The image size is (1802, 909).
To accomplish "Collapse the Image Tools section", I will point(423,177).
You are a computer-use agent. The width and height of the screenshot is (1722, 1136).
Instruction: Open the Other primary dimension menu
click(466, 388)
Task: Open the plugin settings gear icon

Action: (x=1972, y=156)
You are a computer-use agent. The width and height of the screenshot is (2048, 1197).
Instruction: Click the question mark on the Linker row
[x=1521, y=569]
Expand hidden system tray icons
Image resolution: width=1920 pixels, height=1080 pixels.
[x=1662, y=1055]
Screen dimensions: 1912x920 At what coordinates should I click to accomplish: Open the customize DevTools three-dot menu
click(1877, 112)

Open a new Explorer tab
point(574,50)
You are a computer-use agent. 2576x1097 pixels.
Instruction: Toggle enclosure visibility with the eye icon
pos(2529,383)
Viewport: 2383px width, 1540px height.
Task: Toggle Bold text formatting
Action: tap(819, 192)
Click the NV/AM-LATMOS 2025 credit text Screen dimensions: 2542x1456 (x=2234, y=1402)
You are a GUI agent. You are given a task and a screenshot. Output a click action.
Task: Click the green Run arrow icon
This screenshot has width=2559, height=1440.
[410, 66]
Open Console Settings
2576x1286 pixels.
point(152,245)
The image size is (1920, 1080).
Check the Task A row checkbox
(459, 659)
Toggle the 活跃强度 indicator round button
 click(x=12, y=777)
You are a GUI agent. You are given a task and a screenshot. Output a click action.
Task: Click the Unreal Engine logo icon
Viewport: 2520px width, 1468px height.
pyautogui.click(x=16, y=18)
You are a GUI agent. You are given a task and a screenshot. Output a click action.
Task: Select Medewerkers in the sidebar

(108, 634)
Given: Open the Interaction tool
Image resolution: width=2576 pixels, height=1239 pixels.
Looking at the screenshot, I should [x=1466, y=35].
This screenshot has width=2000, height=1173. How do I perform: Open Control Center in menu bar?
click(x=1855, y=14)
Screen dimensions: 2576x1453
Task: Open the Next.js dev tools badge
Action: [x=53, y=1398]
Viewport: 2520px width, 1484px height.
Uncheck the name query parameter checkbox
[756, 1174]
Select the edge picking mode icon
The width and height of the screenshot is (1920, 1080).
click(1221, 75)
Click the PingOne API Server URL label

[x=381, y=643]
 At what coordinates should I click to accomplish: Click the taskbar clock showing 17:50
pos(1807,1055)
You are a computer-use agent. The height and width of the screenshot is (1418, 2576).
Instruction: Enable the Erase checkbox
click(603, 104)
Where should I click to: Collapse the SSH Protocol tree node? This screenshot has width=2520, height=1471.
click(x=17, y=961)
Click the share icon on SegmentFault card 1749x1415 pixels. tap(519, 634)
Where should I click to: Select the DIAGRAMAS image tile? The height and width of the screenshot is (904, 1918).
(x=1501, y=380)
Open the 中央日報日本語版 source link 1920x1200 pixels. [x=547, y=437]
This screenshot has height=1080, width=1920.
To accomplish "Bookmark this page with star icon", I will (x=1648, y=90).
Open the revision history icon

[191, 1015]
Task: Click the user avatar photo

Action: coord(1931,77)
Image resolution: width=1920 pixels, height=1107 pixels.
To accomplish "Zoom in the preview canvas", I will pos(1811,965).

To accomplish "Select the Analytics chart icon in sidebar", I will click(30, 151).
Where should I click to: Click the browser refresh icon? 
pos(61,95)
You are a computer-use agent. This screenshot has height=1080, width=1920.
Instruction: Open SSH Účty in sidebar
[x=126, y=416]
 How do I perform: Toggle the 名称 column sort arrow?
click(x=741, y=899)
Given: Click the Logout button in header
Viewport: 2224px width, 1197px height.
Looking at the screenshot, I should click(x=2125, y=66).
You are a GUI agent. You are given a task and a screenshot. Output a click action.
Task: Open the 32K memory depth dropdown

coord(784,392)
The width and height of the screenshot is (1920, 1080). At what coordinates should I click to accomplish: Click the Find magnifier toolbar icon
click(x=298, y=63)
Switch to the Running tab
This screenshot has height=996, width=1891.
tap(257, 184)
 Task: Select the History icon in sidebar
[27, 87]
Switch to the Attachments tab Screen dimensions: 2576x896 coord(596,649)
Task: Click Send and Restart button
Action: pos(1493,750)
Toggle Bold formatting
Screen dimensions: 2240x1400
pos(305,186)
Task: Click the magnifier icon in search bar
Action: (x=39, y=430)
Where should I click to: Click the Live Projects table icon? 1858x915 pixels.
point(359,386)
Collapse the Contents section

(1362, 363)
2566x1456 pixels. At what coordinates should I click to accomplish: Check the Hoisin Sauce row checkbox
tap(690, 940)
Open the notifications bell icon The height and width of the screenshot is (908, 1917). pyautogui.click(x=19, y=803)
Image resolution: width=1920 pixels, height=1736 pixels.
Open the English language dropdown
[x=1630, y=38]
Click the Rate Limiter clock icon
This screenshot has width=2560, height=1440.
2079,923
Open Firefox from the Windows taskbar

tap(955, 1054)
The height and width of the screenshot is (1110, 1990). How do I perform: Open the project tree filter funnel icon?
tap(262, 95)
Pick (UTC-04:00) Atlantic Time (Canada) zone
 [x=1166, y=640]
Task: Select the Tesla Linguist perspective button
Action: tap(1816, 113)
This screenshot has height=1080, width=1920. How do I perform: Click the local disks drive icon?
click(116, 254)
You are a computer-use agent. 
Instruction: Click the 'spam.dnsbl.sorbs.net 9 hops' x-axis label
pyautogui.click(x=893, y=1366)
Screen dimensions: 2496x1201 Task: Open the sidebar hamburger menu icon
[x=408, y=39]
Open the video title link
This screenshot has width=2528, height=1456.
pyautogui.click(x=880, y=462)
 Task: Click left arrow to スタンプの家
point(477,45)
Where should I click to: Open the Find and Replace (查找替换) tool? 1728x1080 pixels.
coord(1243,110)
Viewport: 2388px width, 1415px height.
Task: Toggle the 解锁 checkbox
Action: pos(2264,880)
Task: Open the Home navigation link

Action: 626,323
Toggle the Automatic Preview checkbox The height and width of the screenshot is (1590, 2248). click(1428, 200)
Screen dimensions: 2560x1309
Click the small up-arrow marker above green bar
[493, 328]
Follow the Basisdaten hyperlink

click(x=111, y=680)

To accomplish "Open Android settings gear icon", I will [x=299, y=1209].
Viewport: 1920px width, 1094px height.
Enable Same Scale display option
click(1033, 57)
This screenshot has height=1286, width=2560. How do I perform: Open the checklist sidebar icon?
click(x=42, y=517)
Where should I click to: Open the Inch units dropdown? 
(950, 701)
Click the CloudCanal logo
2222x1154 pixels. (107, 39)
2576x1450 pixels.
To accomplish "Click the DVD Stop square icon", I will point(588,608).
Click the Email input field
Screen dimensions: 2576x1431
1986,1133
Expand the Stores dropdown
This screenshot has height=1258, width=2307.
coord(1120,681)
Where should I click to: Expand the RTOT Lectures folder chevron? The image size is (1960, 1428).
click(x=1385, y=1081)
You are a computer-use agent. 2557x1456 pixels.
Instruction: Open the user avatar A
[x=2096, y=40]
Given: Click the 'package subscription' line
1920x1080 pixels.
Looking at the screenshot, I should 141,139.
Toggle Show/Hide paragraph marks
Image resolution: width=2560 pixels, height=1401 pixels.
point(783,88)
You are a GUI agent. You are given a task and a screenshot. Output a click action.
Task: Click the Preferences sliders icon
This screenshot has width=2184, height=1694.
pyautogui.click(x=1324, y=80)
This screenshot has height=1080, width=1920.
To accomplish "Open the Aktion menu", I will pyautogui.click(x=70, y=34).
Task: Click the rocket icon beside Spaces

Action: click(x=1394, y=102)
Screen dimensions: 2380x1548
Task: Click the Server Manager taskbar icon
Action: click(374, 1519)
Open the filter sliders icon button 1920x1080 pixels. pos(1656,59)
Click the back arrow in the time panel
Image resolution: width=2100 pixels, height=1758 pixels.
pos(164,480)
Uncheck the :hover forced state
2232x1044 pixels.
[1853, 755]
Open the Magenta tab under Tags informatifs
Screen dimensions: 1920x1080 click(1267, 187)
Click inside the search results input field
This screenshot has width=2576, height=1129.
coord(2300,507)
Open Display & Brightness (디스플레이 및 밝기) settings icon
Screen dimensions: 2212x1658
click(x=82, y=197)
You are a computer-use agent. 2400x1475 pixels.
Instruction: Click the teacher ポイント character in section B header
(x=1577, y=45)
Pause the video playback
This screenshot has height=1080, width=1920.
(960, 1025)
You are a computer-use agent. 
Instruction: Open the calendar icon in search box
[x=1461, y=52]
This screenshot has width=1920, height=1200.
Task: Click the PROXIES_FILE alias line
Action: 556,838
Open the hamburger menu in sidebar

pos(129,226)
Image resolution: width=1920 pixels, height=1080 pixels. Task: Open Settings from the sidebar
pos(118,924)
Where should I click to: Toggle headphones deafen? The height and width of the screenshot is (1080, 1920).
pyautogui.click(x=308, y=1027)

---

■ **WHAT YOU NEED TO DO**: Go through the material and copy every line in which the word "sliders" occurs.

■ **TASK ANSWER**:
Task: Click the Preferences sliders icon
Open the filter sliders icon button 1920x1080 pixels. pos(1656,59)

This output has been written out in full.